*** Opening ENTRIES PROVIDED ***

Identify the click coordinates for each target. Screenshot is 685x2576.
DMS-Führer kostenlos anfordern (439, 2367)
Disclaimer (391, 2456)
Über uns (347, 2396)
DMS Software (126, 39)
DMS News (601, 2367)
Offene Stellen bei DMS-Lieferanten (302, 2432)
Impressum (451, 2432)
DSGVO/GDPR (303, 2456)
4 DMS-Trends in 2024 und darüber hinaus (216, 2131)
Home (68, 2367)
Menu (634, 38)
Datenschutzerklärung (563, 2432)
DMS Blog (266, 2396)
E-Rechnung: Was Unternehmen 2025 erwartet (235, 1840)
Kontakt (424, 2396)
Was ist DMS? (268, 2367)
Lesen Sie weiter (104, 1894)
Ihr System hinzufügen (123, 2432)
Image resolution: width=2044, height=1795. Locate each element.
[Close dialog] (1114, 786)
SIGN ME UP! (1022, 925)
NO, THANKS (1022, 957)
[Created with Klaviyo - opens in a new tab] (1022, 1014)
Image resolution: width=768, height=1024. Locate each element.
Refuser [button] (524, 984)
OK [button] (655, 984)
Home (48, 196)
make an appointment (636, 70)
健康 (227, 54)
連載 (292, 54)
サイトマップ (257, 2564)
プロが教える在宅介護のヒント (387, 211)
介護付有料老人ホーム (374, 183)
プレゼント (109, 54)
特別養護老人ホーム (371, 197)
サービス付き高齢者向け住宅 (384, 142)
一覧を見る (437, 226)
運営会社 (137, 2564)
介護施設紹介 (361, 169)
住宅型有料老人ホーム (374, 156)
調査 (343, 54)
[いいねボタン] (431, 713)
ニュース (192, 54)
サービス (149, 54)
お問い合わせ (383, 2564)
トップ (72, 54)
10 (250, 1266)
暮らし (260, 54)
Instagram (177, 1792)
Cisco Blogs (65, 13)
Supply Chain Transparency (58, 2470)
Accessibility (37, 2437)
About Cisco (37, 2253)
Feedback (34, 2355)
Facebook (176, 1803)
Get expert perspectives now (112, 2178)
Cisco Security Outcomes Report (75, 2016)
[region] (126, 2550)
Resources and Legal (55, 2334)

*** Closing ENTRIES PROVIDED ***

• _ABOUT THIS EXERCISE_
Beginning at the first line of the records, retype exactly every line up to and including the one with "サイトマップ (257, 2564)".

• _RESULT_
Identify the click coordinates for each target. Screenshot is 685x2576.
DMS-Führer kostenlos anfordern (439, 2367)
Disclaimer (391, 2456)
Über uns (347, 2396)
DMS Software (126, 39)
DMS News (601, 2367)
Offene Stellen bei DMS-Lieferanten (302, 2432)
Impressum (451, 2432)
DSGVO/GDPR (303, 2456)
4 DMS-Trends in 2024 und darüber hinaus (216, 2131)
Home (68, 2367)
Menu (634, 38)
Datenschutzerklärung (563, 2432)
DMS Blog (266, 2396)
E-Rechnung: Was Unternehmen 2025 erwartet (235, 1840)
Kontakt (424, 2396)
Was ist DMS? (268, 2367)
Lesen Sie weiter (104, 1894)
Ihr System hinzufügen (123, 2432)
Image resolution: width=2044, height=1795. Locate each element.
[Close dialog] (1114, 786)
SIGN ME UP! (1022, 925)
NO, THANKS (1022, 957)
[Created with Klaviyo - opens in a new tab] (1022, 1014)
Image resolution: width=768, height=1024. Locate each element.
Refuser [button] (524, 984)
OK [button] (655, 984)
Home (48, 196)
make an appointment (636, 70)
健康 (227, 54)
連載 (292, 54)
サイトマップ (257, 2564)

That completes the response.